Section 182(c)(1) of the CAA requires that States with serious and worse nonattainment areas adopt and implement a program to improve air monitoring for ambient concentrations of ozone, NOX and VOC. The State established an enhanced ambient air quality monitoring network in the form of the Photochemical Assessment Monitoring Stations (PAMS), which was approved into the Texas SIP on October 4, 1994 (59 FR 50502).[13] On January 17, 2012, the TCEQ submitted an attainment demonstration SIP revision that in part demonstrated that by 2012, the DFW area would meet the serious nonattainment area requirement for enhanced monitoring. The submittal stated that the enhanced monitoring would be in place by the attainment deadline of June 15, 2013. In 2012, the air monitor at the Dallas Hinton site was enhanced to add carbonyl [14] measurements. These air monitoring improvements are consistent with section 182(c)(1) of the CAA, the Revisions to the Ambient Air Monitoring Regulations at 71 FR 61236 and 40 CFR Part 58, Appendix D. The 2012 monitoring update is documented in the State's air monitoring network plan, provided in the docket for this rulemaking.[15] We are proposing to approve that portion of the submittal that addresses the requirements of section 182(c)(1) of the CAA for the nine-county nonattainment area.

C. The Requirement To Address Clean-Fuel Fleet Programs

Section 182(c)(4) of the CAA requires that states with serious and worse nonattainment areas implement federal CFFPs. Section 182(c)(4) also allows states to implement substitute programs whose long term emissions reductions are equal to or greater than the federal CFFPs. Texas submitted a substitute program (which included the Texas Clean Fleet or TCF Program) that we approved on February 7, 2001 (66 FR 9203). In addition to TCF Program of fleet measures, this substitute program included substitute stationary source measures. In a subsequent revision to the TCF program, we approved on January 31, 2014 (79 FR 5287), TCEQ repealed their TCF program. In the attainment demonstration SIP revision submitted on January 17, 2012, Texas cited an EPA determination [16] that, beginning with the 2007 model years, both the Tier 2 conventional vehicle and engine standards and heavy-duty vehicle and engine standards are either equivalent to or more stringent than the applicable clean fuel vehicle program low emission vehicle (LEV) standards. In our January 31, 2014 approval action, we explain that because 2007 model year Heavy Duty Diesel and Tier II vehicle meet or exceed the LEV standards and because Texas' substitute measures are still in place, Texas continues to meet the Federal CFFP requirements. We are confirming in today's action that this serious area requirement is met for the DFW area.

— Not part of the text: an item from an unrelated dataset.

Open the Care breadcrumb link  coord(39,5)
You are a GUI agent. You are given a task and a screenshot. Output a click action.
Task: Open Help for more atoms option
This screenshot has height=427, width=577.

We are proposing to approve that portion of the submittal that addresses the requirements of section 182(c)(4) of Start Printed Page 27263the CAA for the nine-county nonattainment area.

D. Revisions to the Failure-To-Attain Contingency Measures

Section 172(c)(9) of the Act requires nonattainment SIPs to provide for a contingency plan that will take effect without further action by the State or EPA if an area fails to make reasonable further progress or fails to attain the standard by the applicable date. On January 14, 2009, the EPA approved the State's attainment demonstration for the DFW moderate ozone nonattainment area for the 1997 ozone standard, which included a contingency plan (74 FR 1903). On April 6, 2010, the TCEQ submitted revisions that address, among other things, the failure-to-attain contingency measures in the DFW moderate ozone nonattainment area. In this SIP revision, we are acting on only the revisions addressing the failure-to-attain contingency measures in the DFW nonattainment area, which remove offset lithographic printing at 30 TAC 115.449(c) as a contingency measure and substitute surplus emissions reductions from fleet turnover. This revision is necessary because EPA issued a CTG in 2006 for offset lithographic printing, requiring states to update their rules consistent with the requirements of the CTG. Therefore, when Texas responded to the CTG with rulemaking for this source category, it also “back-filled” this contingency measure.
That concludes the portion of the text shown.